The march, called by the teaching union NASUWT, was against £50 million in cuts on the island. It came at a time when teachers, nurses and uniformed services are all at various stages of organising industrial action over an imposed pay freeze.

Unite announced in the rally that it will now seek to become more political and will back candidates for election to the island’s Senate. But what form will this take? Funding for an existing politician or favoured aspiring candidate would seem likely. This is a threat to the independence of the newly formed council of unions, and its need to grow to become a political force as well as an industrial force.

At present the union council is made up public sector union representatives heavily dominated by Unite and its affiliate Jersey associations. There is pressure to subsume the new council into the moribund Trades Council rather than let the new council continue to grow in the form it has, based upon solidarity in struggle and a focus on fighting the island’s government.

The council needs to retain its independence and to bring in more union activists. It needs to link up with all those who campaign for democratic reform on this island, which has feudalistic political structures intertwined with its capitalist system.

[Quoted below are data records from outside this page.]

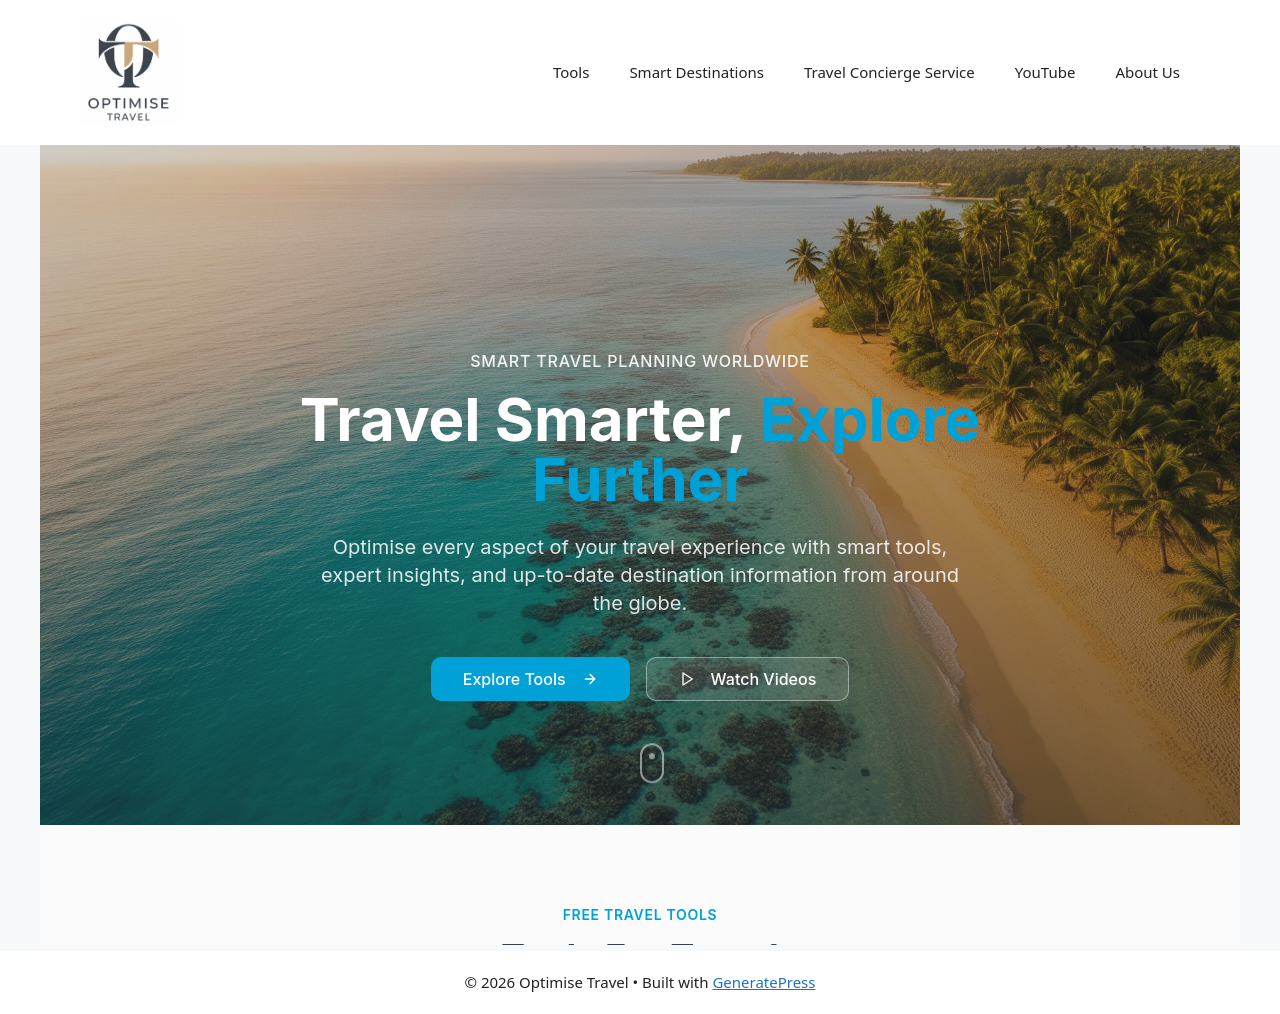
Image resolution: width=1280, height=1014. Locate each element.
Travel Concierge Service (889, 72)
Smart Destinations (696, 72)
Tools (571, 72)
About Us (1147, 72)
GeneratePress (763, 982)
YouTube (1045, 72)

It should stand its own working-clas candidates for elections who can work for democratic demands, using the impetus of the industrial struggles.

Jersey actually has a rich past history of working0-class struggle that is surprising for such a small island. But its labour movement has never yet realised the importance of fusing the industrial and political. In the past the working class has always concentrated on one or the other front and has never pushed and won even parliamentary democracy.

It’s time for the cycle to be broken. The weeks ahead are critical. Union activists from the private sector are becoming attracted to the union council and its aims; those aims need to remain independent and the council should not become dominated by one union alone.

Workers' Liberty in Jersey

Around a dozen Jersey trade unionists, students and leftists attended a meeting organised by Workers’ Liberty on Sunday 25 April, on the subject of “socialism and democracy”. Many had come along after meeting us on the demonstration.

It was probably the first meeting organised by a Marxist group on Jersey for decades, and there was a lot of curiosity about our ideas. But this was more than idle curiosity — the trade unionists and island campaigners who attended were clearly anxious to get a grip on socialist ideas in order to use them as a practical guide for how to structure their campaigns.

With the unions on the offensive over public sector cuts and the development of a workers’ committee, Jersey democracy campaigners have started looking to the labour movement as an ally. Workers’ Liberty will be working to strengthen this alliance, and to keep up regular socialist educational meetings on Jersey.

A left-wing deputy in the Jersey states (senate) told us about the informal, corrupt system of patronage by and for the rich which defines Jersey politics:

“We are fighting against the unfair tax regime; we haven’t got a history of progressive taxation. Now that money from finance is drying up, the rich aren’t pulling their weight and ordinary people on Jersey are being made to pay.

“People need to know that the candidates are going to do what they say and know what the candidates stand for, because at the moment it is too easy for an individual to come in and have no accountability to either the electorate or their colleagues in the chamber.”